(Pixel coordinate grounding data)
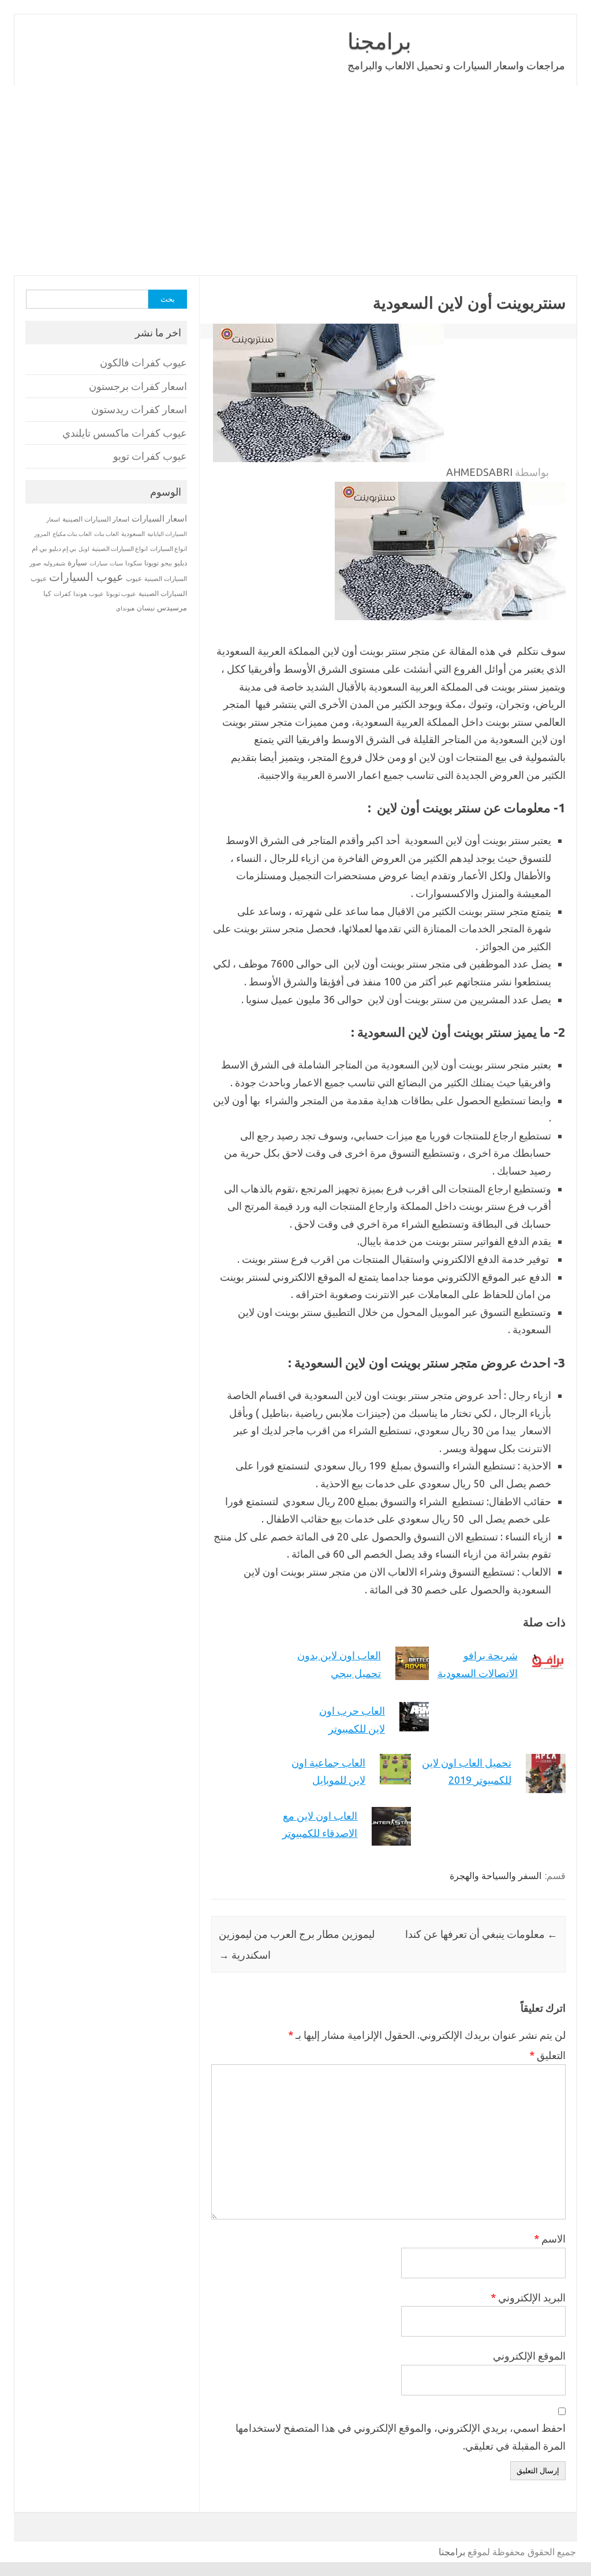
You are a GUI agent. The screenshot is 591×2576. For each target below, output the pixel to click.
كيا (47, 593)
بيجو (166, 563)
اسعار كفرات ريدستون (139, 409)
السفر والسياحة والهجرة (495, 1875)
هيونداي (125, 608)
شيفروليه (54, 563)
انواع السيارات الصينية (120, 548)
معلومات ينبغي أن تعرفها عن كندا (481, 1934)
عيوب (134, 578)
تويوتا (151, 563)
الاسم (550, 2238)
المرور (42, 534)
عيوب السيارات (86, 576)
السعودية (133, 533)
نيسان (146, 608)
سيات (116, 563)
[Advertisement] (295, 180)
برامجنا (379, 41)
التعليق (547, 2055)
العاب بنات (106, 533)
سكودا (133, 563)
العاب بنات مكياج (72, 533)
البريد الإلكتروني (528, 2297)
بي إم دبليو (62, 548)
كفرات (62, 593)
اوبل (83, 549)
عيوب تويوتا (121, 593)
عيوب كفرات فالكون (143, 362)
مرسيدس (172, 607)
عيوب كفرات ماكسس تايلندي (124, 433)
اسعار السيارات (159, 518)
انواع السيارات (168, 548)
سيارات (98, 563)
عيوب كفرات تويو (150, 456)
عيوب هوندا (88, 593)
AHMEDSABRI (479, 472)
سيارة (77, 562)
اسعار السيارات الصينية (95, 519)
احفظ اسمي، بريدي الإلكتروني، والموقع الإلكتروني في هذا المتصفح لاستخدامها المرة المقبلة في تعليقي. (400, 2436)
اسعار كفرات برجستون (138, 386)
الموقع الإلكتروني (529, 2355)
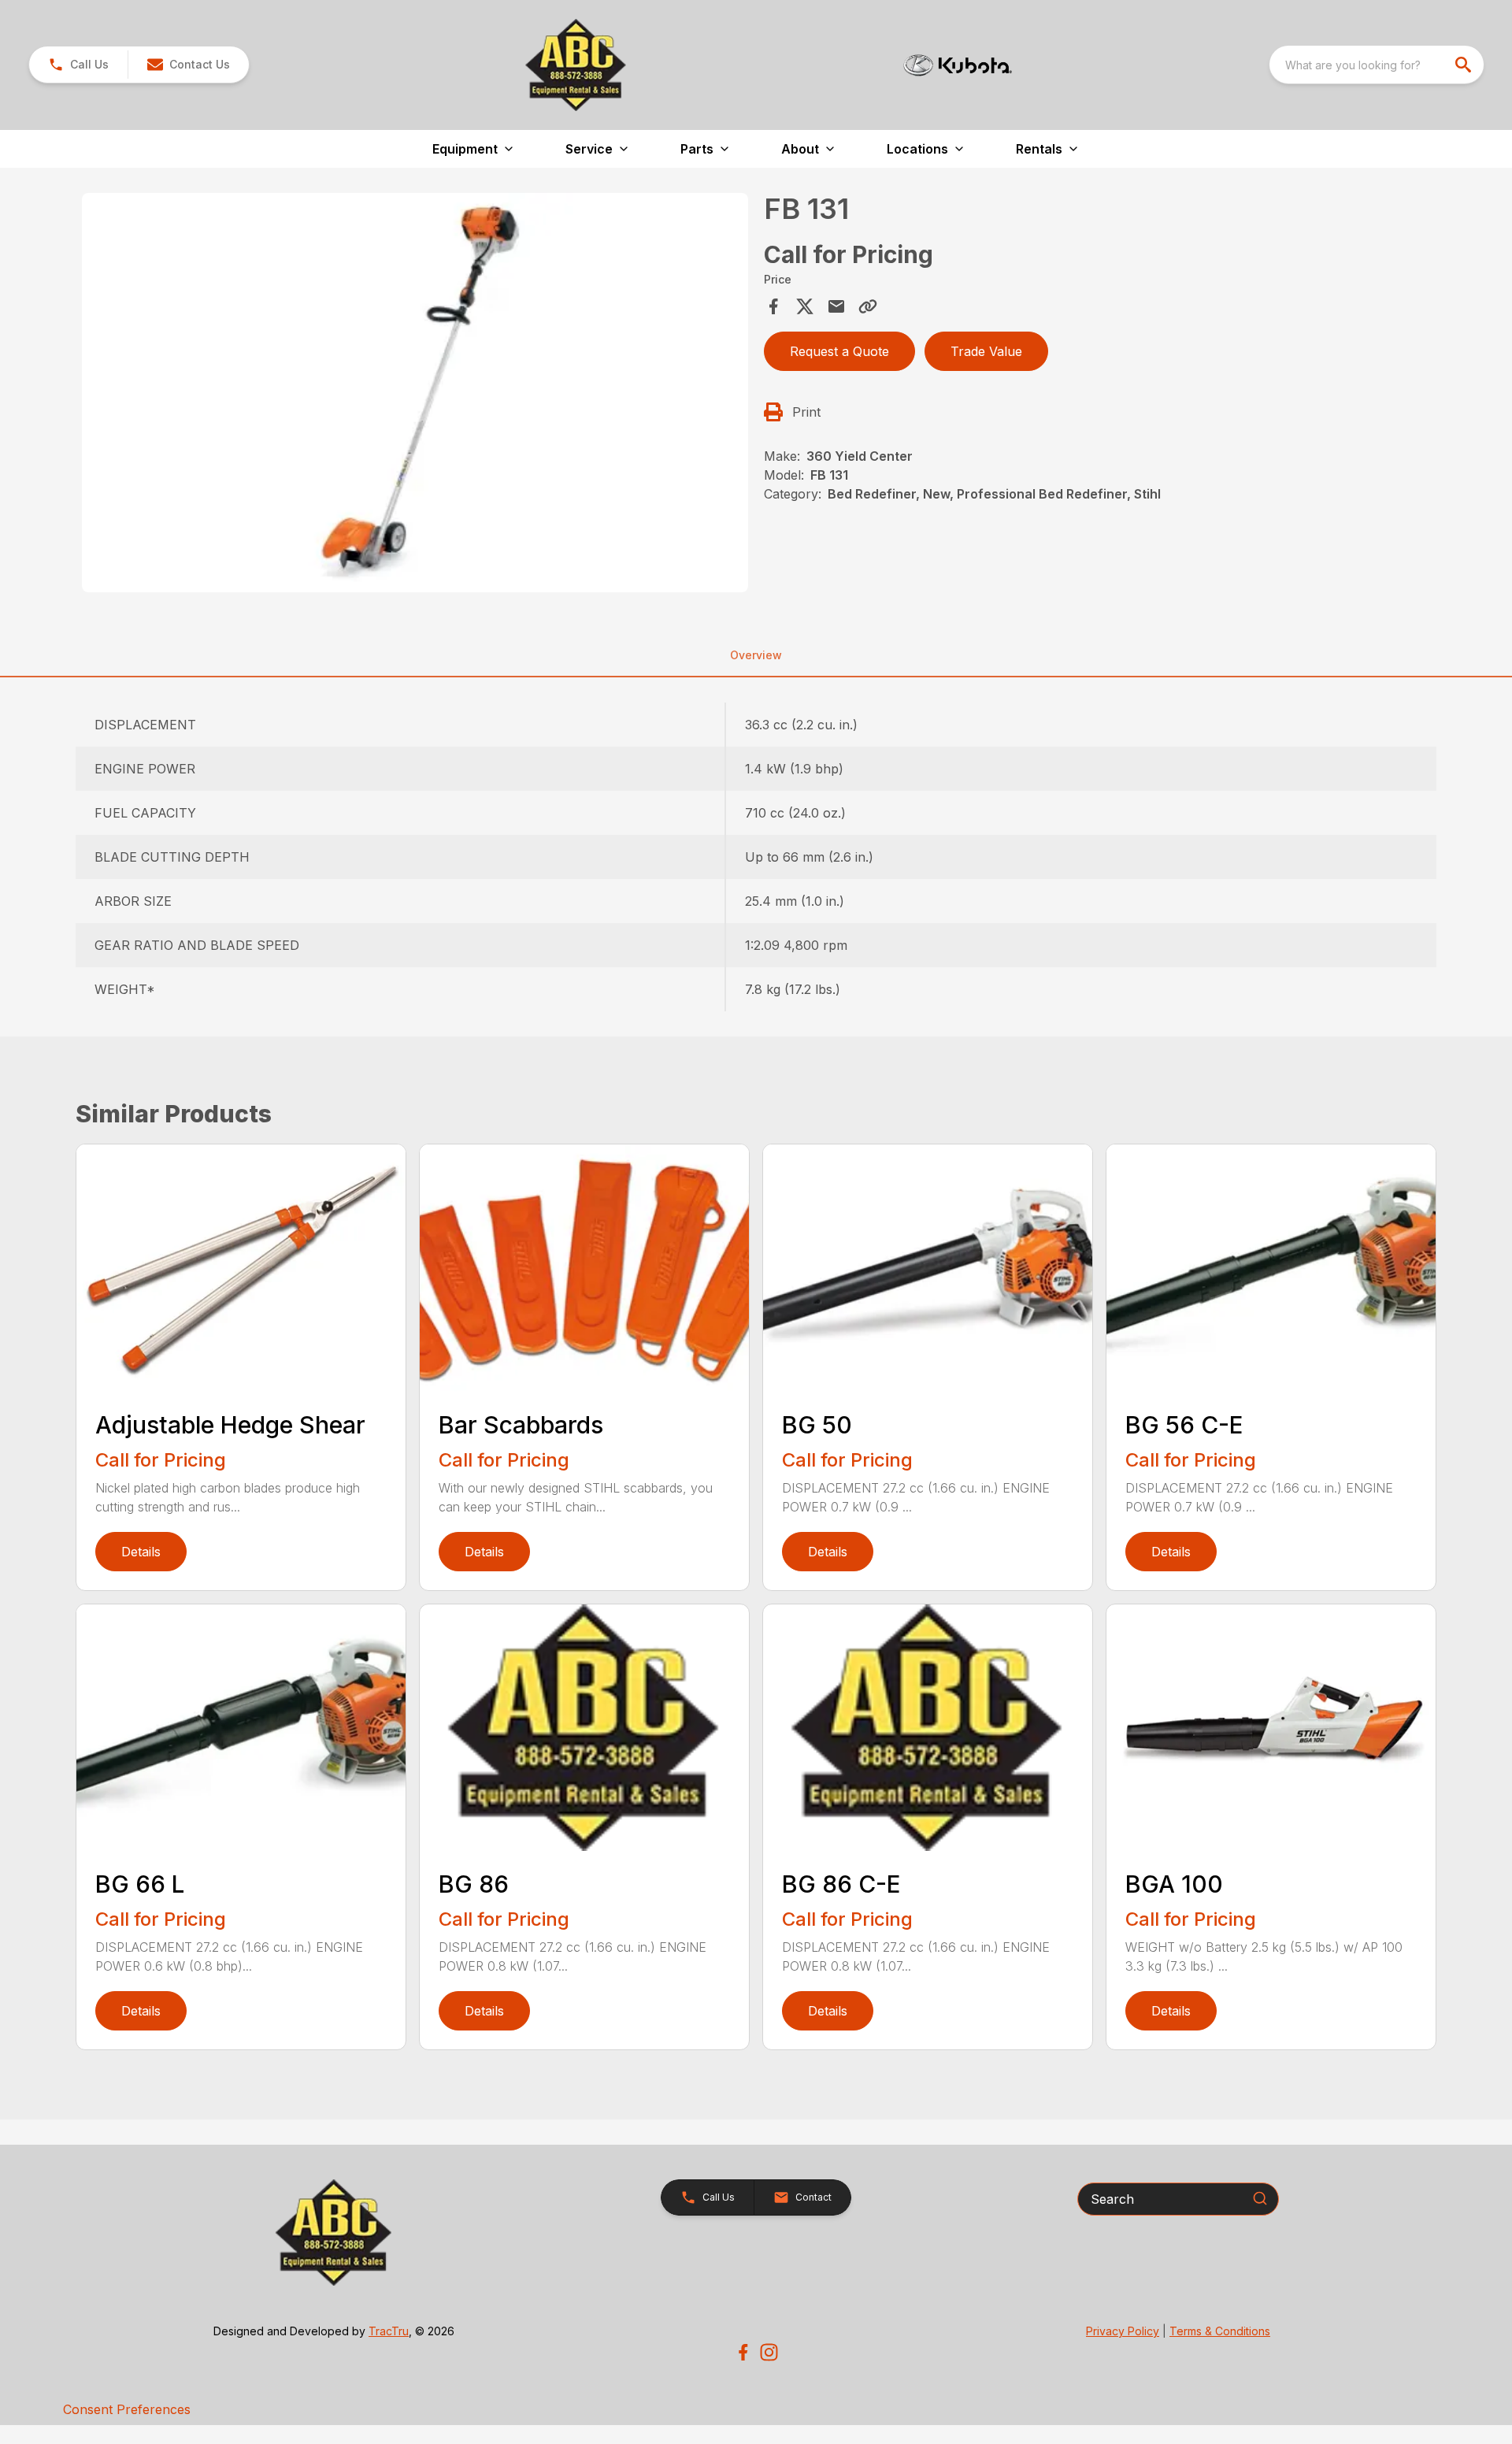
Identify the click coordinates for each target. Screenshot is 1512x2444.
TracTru (389, 2331)
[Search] (1260, 2198)
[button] (78, 64)
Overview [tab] (756, 655)
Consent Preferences (127, 2409)
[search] (1465, 64)
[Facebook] (743, 2352)
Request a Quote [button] (839, 351)
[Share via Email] (836, 306)
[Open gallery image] (415, 393)
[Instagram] (769, 2352)
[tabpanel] (415, 395)
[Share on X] (804, 306)
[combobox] (1376, 64)
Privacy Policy (1122, 2331)
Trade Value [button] (986, 351)
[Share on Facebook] (773, 306)
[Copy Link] (867, 306)
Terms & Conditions (1219, 2331)
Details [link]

■ PROBLEM: Find "شيفروليه (54, 563)" in the entries, then reproduce that line and each line after it exactly, through the last one. Pictures do not go in.

■ ANSWER TO THE PROBLEM:
شيفروليه (54, 563)
انواع السيارات الصينية (120, 548)
معلومات ينبغي أن تعرفها عن كندا (481, 1934)
عيوب (134, 578)
تويوتا (151, 563)
الاسم (550, 2238)
المرور (42, 534)
عيوب السيارات (86, 576)
السعودية (133, 533)
نيسان (146, 608)
سيات (116, 563)
[Advertisement] (295, 180)
برامجنا (379, 41)
التعليق (547, 2055)
العاب بنات (106, 533)
سكودا (133, 563)
العاب بنات مكياج (72, 533)
البريد الإلكتروني (528, 2297)
بي إم دبليو (62, 548)
كفرات (62, 593)
اوبل (83, 549)
عيوب تويوتا (121, 593)
عيوب كفرات فالكون (143, 362)
مرسيدس (172, 607)
عيوب كفرات ماكسس تايلندي (124, 433)
اسعار السيارات (159, 518)
انواع السيارات (168, 548)
سيارات (98, 563)
عيوب كفرات تويو (150, 456)
عيوب هوندا (88, 593)
AHMEDSABRI (479, 472)
سيارة (77, 562)
اسعار السيارات الصينية (95, 519)
احفظ اسمي، بريدي الإلكتروني، والموقع الإلكتروني في هذا المتصفح لاستخدامها المرة المقبلة في تعليقي. (400, 2436)
اسعار كفرات برجستون (138, 386)
الموقع الإلكتروني (529, 2355)
Identify the click coordinates for each target. Screenshot is 1512x2444.
TracTru (389, 2331)
[Search] (1260, 2198)
[button] (78, 64)
Overview [tab] (756, 655)
Consent Preferences (127, 2409)
[search] (1465, 64)
[Facebook] (743, 2352)
Request a Quote [button] (839, 351)
[Share via Email] (836, 306)
[Open gallery image] (415, 393)
[Instagram] (769, 2352)
[tabpanel] (415, 395)
[Share on X] (804, 306)
[combobox] (1376, 64)
Privacy Policy (1122, 2331)
Trade Value [button] (986, 351)
[Share on Facebook] (773, 306)
[Copy Link] (867, 306)
Terms & Conditions (1219, 2331)
Details [link]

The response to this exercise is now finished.